With the 23rd Conference on Retroviruses and Opportunistic Infections (CROI) currently in progress in Boston, many questions surrounding AIDS and HIV are sure to arise. Ending the HIV epidemic has become more challenging as the virus may be mutating to become drug-resistant.

Although current standard treatment cocktails are still being prescribed and retain effectiveness, there is a chance that the drugs will eventually being to lose potency as time goes on. In an article from The Daily Beast, contributor Kent Sepkowitz explores this topic by examining relevant studies and offering insight.

"If you use them, eventually they will fail.
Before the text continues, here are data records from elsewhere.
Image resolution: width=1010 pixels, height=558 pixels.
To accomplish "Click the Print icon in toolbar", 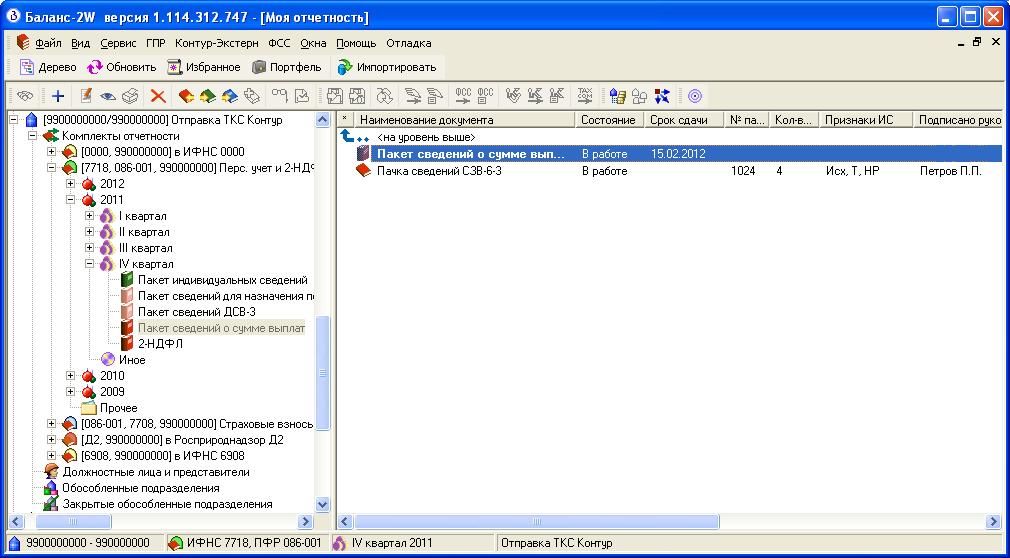I will click(130, 96).
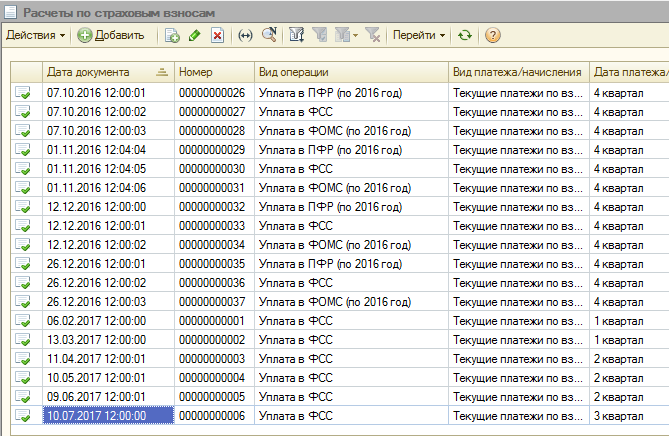Expand the filter history dropdown arrow
This screenshot has width=669, height=436.
[x=355, y=35]
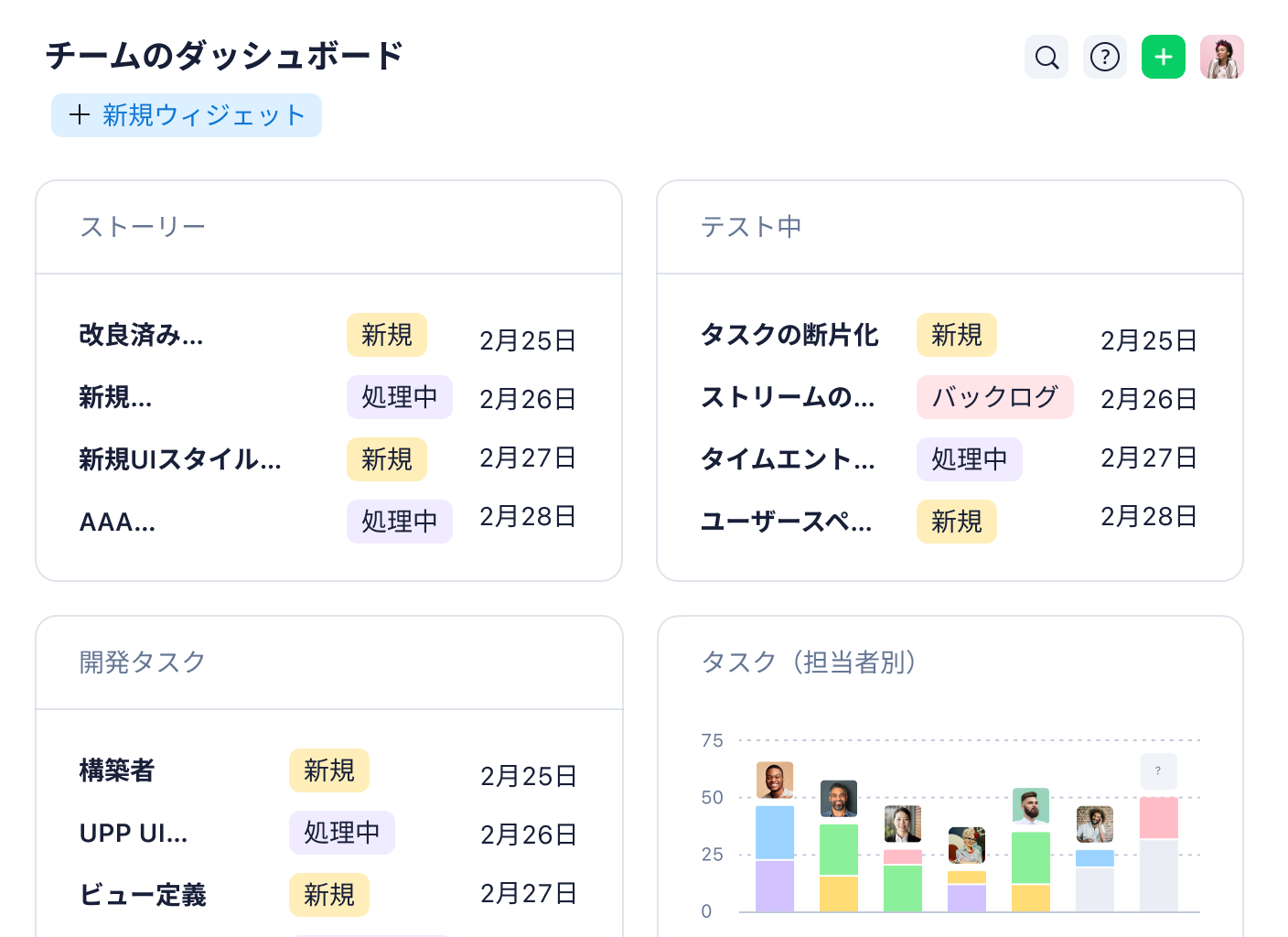1288x937 pixels.
Task: Open your profile avatar in the top right
Action: 1222,57
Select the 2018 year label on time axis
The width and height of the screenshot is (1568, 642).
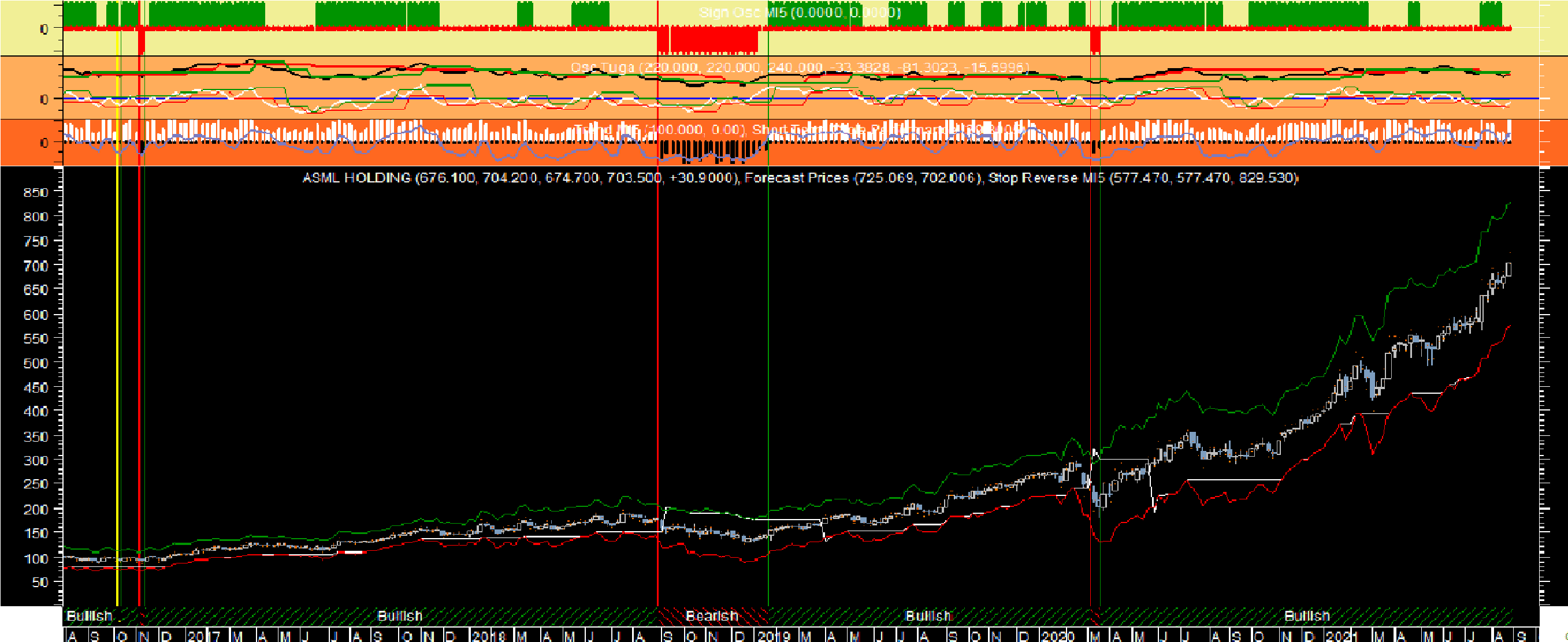[x=489, y=636]
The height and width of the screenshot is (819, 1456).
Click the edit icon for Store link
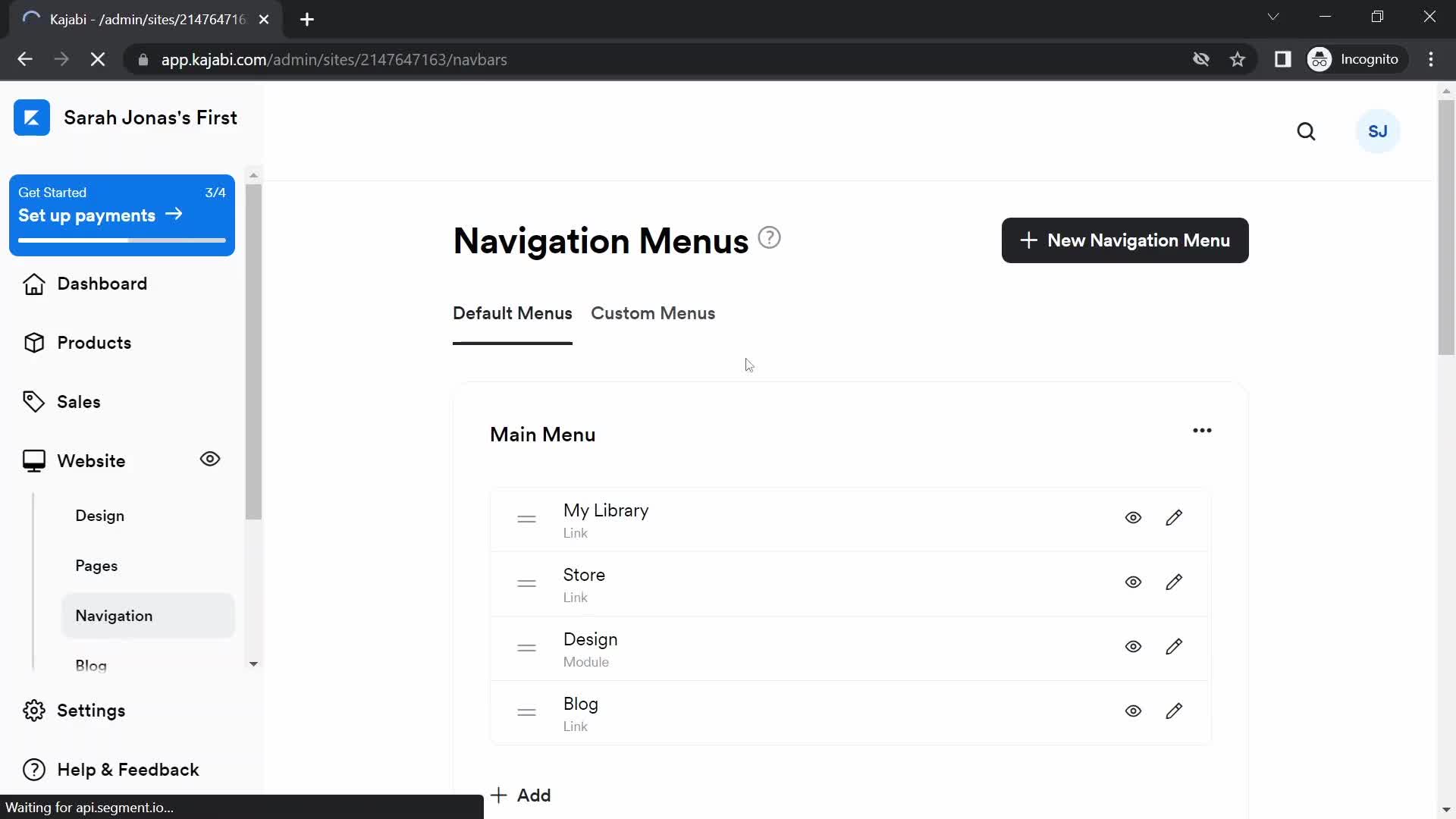pos(1174,582)
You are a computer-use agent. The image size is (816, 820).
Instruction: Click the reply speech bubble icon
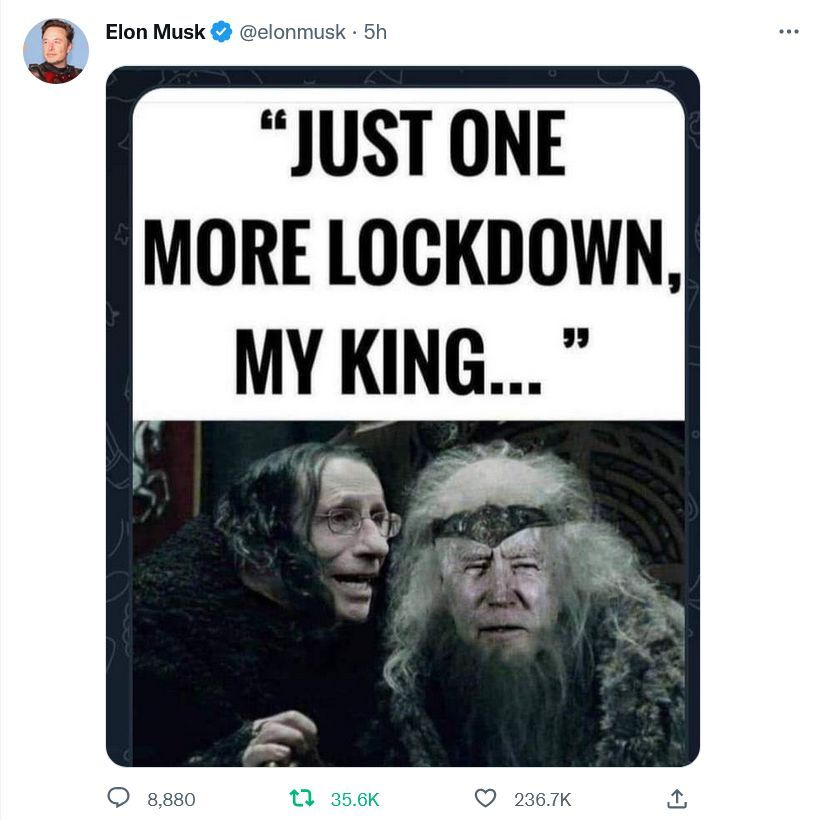[118, 798]
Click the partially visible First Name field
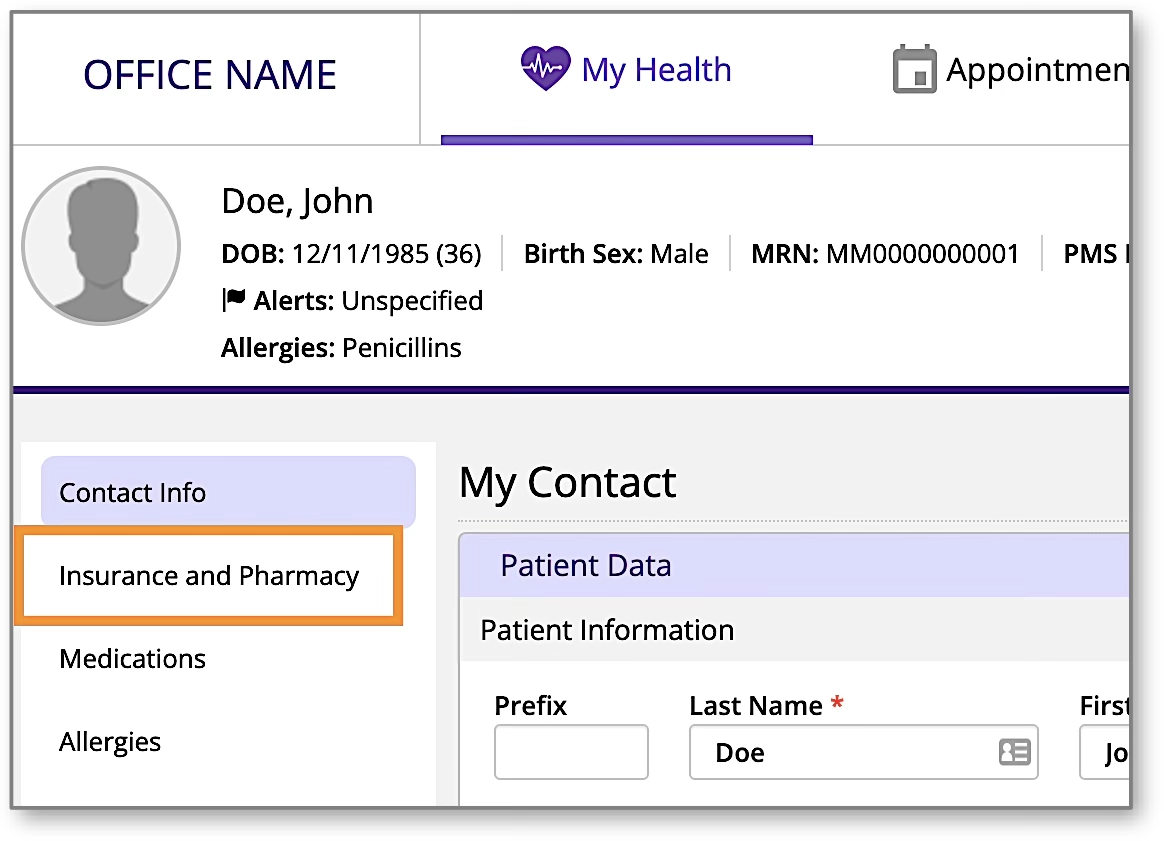Screen dimensions: 1164x841 pyautogui.click(x=1105, y=752)
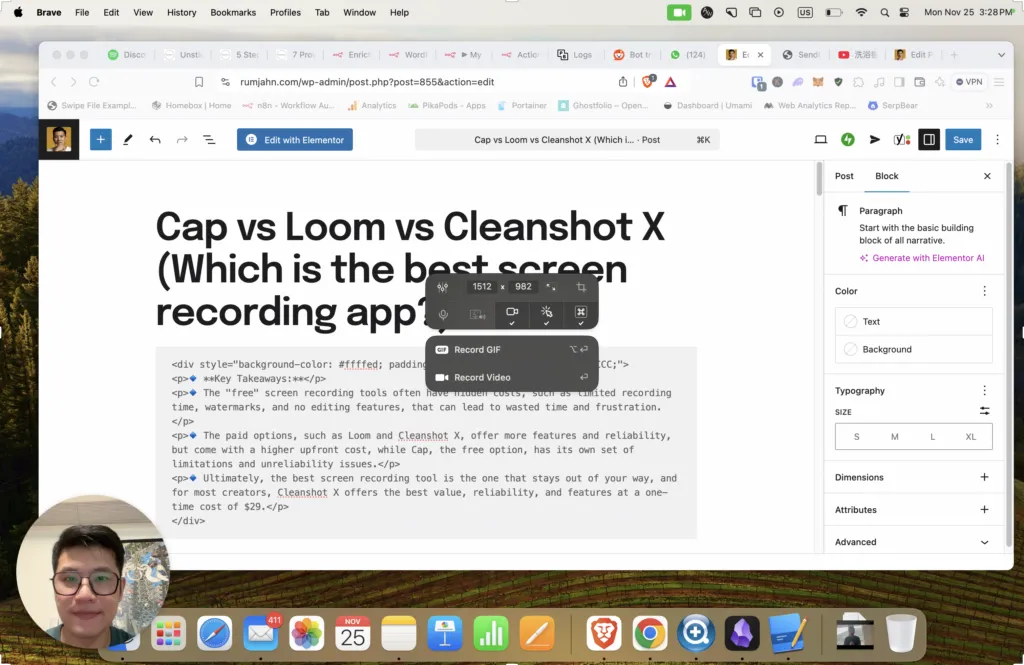
Task: Click the Undo arrow in editor toolbar
Action: tap(155, 140)

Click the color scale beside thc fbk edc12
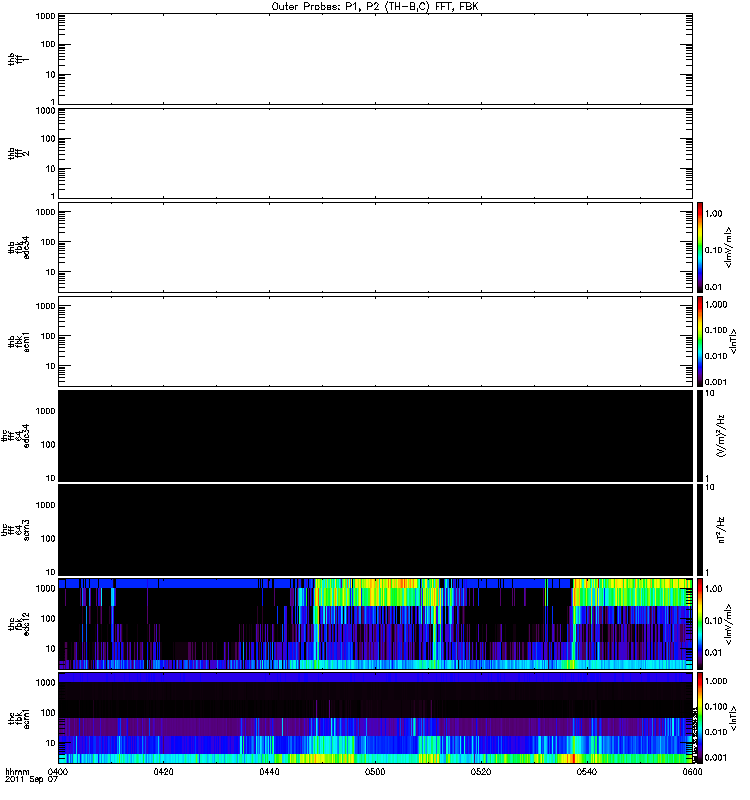pyautogui.click(x=700, y=623)
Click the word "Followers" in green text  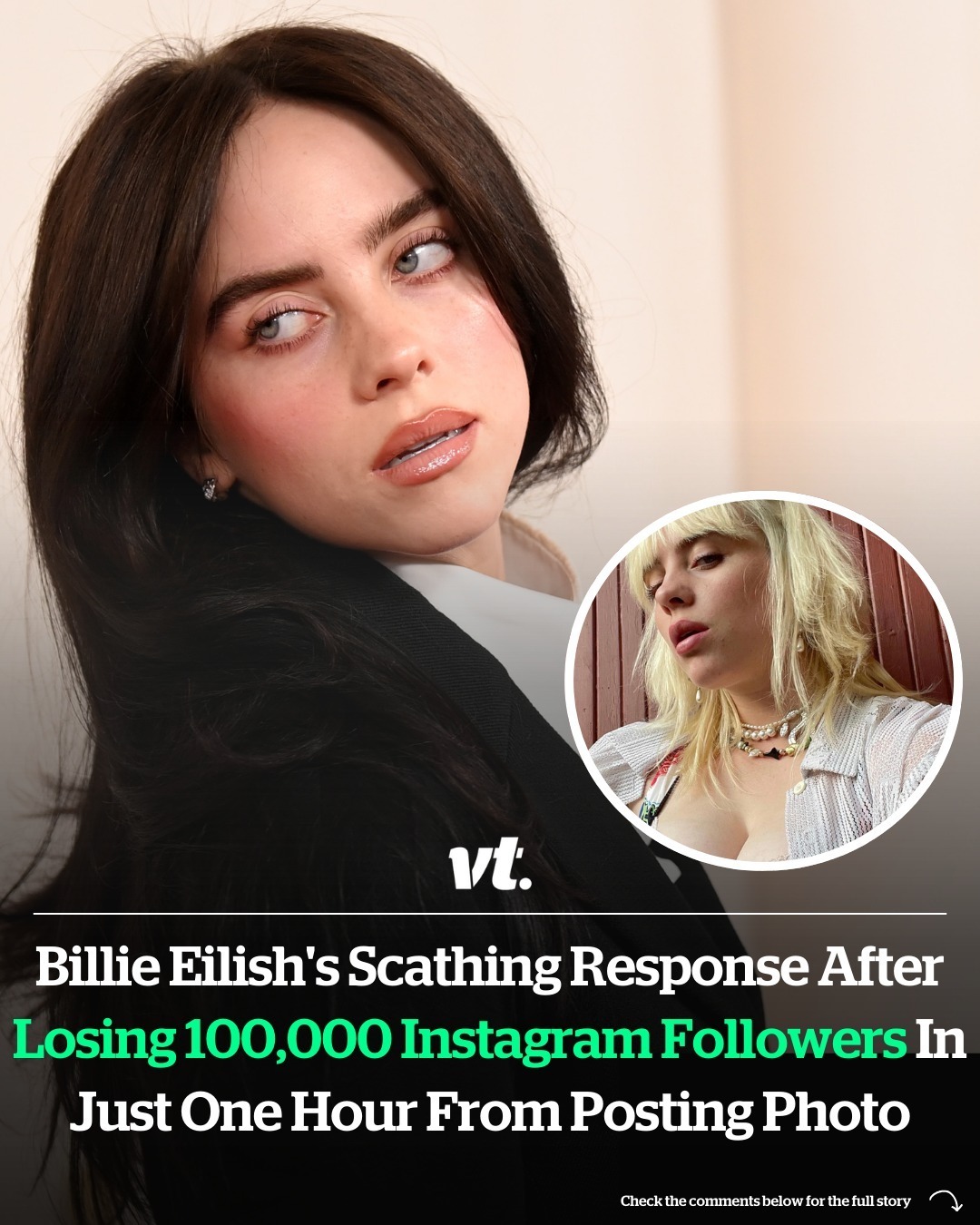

Like everything else in the market, antimicrobials are programmed to work wonderfully for a while then lose their collective grip, a victim of their own effectiveness. Maybe this year, maybe next year, maybe, like your father's Toyota, 20 years from now, but fail they will because fail they must."

Sepkowitz explains that eventual failure is the "nature of the drug-microbe tango." As the population of the virus continues to increase, the chance of a genetic mutation occurring in the RNA sequence of HIV also increases. This mutation can be directly associated with the virus's ability to be treated, causing a mutation that can possibly create a drug resistant variation of HIV.

Sepkowitz refers to a study released last month in Lancet Infectious Diseases, which described the features of the RNA sequence of the virus in 2000 patients across 36 countries. Patients that were a part of this study had already failed the standard treatment cocktail, so scientists were checking to see whether or not mutations were the issue.

"And indeed mutations were the problem. Among the 2,000 patients, rates of resistance to an extremely useful and commonly prescribed drug in both treatment and prevention--tenofovir--ranged from about 20 percent of European isolates to more than 50 percent in many areas in Africa. In other words, people were using tenofovir across the world and, as a result, mutations resistant to tenofovir were emerging in a direct cause-and-effect fashion."

Although the problem does remain at large, Sepkowitz assures that there isn't any need to panic, urging readers to leave the issue to the experts and scientists at CROI.